In the manner of professional conference attendees since the dawn of time, the four bond over shop talk and drink overpriced cocktails in the hotel bar. Then the interesting things start to happen, and much of the joy of the movie is watching the script and the actors peel off in unexpected directions.

I don’t want to spoil anything, but it won’t hurt to list some of the elements these intrepid insurance agents encounter in the moral cesspool of Cedar Rapids, Iowa: Bribery. Corruption. Adultery. Drunken skinny-dipping. Hookers. Methamphetamines. Hookers on methamphetamines. Rob Corddry with a neck tattoo. Things of this nature.

Low-key humor

“Cedar Rapids” provides a lot of good laughs along the way – the sort of laughs that grow organically from the characters and situations. Reilly steals every scene he’s in with eye-poppingly profane anecdotes, and Whitlock has one scene in particular that might be the funniest of the whole film. And it’s great to see the talented comedienne Heche back in action, too.

Meanwhile, Helms does the smart thing and simply reacts to the slow-motion train wreck his weekend has become.
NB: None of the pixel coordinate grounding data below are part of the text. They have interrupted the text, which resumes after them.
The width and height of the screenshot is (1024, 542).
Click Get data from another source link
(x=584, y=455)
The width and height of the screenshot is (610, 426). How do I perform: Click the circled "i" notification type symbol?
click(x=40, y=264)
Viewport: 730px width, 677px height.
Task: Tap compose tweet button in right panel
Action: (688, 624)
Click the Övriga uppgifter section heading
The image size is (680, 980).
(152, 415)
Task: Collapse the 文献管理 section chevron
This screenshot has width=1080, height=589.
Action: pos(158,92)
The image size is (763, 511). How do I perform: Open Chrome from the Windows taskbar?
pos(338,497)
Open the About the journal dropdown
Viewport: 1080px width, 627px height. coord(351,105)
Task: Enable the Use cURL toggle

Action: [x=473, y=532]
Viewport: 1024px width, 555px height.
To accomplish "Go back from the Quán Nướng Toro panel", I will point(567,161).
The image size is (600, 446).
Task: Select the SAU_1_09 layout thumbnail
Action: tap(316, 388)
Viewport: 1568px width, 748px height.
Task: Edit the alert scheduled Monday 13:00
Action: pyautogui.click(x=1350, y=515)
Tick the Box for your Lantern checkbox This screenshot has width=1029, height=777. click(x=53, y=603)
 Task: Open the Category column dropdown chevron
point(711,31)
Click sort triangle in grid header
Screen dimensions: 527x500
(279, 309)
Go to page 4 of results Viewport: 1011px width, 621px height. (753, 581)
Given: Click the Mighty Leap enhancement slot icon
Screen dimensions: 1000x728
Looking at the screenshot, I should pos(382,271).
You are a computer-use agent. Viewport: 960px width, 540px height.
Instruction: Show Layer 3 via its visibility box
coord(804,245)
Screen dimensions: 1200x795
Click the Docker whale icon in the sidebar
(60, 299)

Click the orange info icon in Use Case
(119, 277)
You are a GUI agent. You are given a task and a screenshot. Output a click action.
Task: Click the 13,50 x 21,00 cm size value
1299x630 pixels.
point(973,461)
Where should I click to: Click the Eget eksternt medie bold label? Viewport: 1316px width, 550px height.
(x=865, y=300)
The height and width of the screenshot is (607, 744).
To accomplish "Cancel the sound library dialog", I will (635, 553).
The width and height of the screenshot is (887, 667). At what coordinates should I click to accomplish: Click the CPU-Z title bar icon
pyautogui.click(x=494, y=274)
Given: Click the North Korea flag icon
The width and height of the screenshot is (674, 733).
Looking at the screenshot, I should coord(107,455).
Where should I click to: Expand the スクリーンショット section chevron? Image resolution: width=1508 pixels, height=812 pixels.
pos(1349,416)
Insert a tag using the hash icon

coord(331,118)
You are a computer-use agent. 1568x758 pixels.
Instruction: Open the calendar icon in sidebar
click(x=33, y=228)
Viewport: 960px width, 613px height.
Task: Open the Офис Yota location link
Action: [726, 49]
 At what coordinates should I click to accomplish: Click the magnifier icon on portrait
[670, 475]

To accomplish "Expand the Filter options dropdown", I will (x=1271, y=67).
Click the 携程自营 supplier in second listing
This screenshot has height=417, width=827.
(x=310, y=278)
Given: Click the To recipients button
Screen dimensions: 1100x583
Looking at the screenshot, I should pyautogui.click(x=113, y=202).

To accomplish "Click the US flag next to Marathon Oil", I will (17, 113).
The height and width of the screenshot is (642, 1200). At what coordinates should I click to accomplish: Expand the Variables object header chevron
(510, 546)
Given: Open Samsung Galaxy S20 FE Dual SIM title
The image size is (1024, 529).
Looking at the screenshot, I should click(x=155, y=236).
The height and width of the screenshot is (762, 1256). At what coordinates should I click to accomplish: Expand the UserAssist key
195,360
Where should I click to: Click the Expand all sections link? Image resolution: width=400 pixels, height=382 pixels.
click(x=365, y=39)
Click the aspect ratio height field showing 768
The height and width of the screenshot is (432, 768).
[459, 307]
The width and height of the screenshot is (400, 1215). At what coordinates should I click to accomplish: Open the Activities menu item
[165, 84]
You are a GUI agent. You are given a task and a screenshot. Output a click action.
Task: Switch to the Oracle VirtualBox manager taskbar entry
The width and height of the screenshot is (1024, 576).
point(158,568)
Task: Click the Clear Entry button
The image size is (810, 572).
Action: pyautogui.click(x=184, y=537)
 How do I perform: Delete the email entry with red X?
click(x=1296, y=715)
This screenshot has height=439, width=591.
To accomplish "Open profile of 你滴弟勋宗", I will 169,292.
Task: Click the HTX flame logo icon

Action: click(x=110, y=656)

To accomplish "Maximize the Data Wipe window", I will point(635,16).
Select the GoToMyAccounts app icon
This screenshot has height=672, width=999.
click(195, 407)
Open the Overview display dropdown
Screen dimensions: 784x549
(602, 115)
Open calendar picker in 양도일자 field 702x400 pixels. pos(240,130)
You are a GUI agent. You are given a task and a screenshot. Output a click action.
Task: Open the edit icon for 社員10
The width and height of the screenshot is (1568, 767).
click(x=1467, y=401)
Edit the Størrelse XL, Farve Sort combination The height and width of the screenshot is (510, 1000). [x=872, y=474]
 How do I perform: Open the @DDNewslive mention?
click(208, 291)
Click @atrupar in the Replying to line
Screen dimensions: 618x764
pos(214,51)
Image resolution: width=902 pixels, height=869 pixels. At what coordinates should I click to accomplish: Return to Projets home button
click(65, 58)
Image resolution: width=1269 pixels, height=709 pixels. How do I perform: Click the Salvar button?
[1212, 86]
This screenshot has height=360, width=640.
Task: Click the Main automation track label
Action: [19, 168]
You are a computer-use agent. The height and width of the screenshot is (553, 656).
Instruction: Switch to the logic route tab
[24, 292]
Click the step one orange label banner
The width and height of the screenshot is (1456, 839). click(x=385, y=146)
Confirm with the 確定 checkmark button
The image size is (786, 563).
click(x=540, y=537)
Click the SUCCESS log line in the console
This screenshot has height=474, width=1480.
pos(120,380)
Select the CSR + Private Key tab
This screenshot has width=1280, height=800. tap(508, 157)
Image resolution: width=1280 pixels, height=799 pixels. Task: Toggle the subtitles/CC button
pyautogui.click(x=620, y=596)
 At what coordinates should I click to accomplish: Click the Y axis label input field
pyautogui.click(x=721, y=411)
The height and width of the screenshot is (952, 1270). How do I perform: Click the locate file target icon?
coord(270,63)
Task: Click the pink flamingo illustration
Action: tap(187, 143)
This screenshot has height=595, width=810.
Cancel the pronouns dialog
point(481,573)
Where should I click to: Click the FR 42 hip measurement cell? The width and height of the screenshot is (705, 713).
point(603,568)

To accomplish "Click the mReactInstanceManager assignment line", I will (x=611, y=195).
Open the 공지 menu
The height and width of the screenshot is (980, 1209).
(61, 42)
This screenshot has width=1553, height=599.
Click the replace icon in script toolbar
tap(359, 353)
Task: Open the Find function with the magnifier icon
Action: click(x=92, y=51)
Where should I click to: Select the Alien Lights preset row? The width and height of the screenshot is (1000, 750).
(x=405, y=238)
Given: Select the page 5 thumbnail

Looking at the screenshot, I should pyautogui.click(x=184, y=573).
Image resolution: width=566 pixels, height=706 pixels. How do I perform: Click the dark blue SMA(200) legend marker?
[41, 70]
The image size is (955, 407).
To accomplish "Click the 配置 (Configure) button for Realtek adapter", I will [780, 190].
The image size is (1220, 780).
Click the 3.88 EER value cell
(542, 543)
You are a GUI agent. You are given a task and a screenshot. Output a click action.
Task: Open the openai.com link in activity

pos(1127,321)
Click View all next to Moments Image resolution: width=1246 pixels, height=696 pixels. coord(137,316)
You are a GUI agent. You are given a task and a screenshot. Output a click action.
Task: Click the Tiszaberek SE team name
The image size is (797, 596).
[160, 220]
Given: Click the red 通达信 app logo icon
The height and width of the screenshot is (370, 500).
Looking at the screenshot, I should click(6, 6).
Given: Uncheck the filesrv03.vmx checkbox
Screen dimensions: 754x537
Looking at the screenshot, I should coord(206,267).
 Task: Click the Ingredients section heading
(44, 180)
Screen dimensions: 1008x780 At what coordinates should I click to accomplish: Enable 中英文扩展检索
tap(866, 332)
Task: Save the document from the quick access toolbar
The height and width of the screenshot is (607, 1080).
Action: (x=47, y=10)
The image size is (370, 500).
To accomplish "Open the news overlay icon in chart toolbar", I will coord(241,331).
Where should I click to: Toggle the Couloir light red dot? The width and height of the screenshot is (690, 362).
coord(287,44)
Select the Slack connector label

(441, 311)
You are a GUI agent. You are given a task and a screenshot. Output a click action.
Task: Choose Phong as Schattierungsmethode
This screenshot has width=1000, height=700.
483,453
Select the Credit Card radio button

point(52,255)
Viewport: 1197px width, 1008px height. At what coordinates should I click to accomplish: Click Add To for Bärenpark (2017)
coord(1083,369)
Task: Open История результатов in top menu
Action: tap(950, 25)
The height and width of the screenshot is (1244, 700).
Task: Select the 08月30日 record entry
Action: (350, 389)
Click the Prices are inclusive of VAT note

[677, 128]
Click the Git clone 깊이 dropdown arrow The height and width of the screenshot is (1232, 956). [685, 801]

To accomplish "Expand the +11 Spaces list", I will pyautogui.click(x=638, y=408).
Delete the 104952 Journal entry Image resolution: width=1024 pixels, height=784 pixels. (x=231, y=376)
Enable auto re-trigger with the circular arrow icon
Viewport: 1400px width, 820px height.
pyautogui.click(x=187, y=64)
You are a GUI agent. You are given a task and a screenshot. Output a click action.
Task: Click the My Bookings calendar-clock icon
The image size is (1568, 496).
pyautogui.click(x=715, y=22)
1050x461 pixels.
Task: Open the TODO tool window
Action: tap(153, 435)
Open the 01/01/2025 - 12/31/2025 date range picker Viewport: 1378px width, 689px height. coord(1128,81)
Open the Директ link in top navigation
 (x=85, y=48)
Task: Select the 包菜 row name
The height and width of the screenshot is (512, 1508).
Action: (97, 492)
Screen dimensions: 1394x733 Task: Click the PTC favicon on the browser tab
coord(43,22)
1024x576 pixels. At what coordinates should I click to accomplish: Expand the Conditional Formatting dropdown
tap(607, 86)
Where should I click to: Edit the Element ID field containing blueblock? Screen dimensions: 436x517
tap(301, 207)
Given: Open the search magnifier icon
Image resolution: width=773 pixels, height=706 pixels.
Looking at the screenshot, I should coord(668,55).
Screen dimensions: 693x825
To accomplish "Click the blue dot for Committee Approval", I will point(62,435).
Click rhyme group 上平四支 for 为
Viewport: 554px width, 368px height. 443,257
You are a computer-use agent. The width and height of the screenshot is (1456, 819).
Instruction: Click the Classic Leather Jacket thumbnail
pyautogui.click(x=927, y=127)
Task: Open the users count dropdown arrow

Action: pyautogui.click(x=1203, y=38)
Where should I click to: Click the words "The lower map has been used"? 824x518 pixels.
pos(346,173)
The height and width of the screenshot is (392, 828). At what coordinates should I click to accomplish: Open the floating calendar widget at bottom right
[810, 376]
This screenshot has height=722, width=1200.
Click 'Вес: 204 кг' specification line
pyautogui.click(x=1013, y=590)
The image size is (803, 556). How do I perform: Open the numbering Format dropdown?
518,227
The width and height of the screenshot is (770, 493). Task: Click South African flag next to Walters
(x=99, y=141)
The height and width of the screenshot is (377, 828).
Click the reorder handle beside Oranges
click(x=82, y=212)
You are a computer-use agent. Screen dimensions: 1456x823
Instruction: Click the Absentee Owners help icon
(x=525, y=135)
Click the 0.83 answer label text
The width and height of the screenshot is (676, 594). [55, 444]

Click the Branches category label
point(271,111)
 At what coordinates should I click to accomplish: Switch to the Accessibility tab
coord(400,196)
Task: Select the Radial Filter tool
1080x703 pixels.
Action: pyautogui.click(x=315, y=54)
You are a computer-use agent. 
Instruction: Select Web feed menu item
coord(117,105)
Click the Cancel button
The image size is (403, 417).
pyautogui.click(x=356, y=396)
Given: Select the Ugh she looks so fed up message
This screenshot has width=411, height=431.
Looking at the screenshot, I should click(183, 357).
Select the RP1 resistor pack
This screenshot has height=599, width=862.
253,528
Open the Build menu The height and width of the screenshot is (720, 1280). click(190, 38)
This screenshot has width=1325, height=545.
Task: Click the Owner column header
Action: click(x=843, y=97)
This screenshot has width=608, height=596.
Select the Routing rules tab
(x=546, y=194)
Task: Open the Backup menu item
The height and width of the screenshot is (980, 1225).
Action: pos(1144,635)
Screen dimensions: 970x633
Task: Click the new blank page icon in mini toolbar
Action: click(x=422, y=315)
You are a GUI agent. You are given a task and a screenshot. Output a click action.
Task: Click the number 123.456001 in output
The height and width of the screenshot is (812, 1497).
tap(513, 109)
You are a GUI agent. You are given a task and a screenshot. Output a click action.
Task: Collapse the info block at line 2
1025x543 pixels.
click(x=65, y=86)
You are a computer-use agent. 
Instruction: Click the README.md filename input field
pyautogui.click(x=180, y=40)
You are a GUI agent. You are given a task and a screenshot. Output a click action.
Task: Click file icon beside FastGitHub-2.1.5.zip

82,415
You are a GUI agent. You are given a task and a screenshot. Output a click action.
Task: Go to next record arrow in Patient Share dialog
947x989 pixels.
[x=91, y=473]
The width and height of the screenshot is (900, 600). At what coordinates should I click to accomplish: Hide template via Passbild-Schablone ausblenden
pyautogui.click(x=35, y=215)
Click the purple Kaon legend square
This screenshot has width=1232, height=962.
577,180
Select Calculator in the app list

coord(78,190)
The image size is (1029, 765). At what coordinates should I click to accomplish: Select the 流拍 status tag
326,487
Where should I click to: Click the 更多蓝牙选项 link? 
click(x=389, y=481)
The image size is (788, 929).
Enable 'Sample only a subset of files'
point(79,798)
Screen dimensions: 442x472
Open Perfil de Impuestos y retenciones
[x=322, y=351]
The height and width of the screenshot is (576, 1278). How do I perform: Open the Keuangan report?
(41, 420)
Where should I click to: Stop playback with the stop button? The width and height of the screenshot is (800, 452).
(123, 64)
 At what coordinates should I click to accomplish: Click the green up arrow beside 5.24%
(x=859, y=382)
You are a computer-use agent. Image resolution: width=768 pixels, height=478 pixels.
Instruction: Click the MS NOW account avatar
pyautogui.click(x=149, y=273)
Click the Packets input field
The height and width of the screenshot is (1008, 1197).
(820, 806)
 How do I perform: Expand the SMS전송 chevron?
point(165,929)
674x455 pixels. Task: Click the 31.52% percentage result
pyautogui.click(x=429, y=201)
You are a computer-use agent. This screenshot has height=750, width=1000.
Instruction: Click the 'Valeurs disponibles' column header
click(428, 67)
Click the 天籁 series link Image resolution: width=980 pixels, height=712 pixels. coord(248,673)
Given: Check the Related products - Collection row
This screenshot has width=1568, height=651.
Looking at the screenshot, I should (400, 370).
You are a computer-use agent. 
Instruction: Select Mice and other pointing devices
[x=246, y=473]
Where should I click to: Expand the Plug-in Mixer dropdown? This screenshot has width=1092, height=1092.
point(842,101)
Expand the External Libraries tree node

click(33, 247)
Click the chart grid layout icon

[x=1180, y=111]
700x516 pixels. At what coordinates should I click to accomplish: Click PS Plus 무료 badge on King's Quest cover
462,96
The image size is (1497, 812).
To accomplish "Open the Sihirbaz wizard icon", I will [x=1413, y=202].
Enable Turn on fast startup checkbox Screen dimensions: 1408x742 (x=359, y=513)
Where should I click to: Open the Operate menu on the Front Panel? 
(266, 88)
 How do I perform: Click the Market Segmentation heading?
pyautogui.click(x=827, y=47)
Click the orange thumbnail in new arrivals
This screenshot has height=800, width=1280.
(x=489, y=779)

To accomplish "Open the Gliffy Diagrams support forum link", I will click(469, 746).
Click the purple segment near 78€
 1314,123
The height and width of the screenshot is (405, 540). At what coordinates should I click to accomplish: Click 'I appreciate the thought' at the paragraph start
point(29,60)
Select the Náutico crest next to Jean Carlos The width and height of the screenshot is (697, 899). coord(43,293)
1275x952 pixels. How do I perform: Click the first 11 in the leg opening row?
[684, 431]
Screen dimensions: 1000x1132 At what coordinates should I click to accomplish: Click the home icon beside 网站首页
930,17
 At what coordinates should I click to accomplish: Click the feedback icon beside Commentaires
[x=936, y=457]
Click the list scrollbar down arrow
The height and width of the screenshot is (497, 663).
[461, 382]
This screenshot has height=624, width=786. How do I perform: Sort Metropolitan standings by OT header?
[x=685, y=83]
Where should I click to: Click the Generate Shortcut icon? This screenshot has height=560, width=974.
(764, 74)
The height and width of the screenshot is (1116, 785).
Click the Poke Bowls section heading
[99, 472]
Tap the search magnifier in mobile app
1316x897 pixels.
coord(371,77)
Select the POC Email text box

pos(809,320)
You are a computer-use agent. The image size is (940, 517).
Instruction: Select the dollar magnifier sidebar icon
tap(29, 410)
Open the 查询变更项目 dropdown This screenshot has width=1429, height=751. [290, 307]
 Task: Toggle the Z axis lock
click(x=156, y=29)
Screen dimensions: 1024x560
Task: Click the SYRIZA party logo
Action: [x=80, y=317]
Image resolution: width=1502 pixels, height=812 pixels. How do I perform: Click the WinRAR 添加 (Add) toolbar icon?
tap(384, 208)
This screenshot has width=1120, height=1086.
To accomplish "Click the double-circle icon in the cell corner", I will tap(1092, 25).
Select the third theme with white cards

By underplaying the farcical elements, he gets more and better laughs.

Director Arteta and the ensemble recognize that Helms’ humor is understated, and build the film around him accordingly. It’s a skillful approach, and it works wonders. Put a more rambunctious comic in the middle of this movie – Will Ferrell, say – and the delicate tone would be ruined.

A very pleasant surprise indeed, “Cedar Rapids” is a funny script well-executed by a great cast. If the universe were at all just, or even moderately discerning, it would be ruling the box office this spring.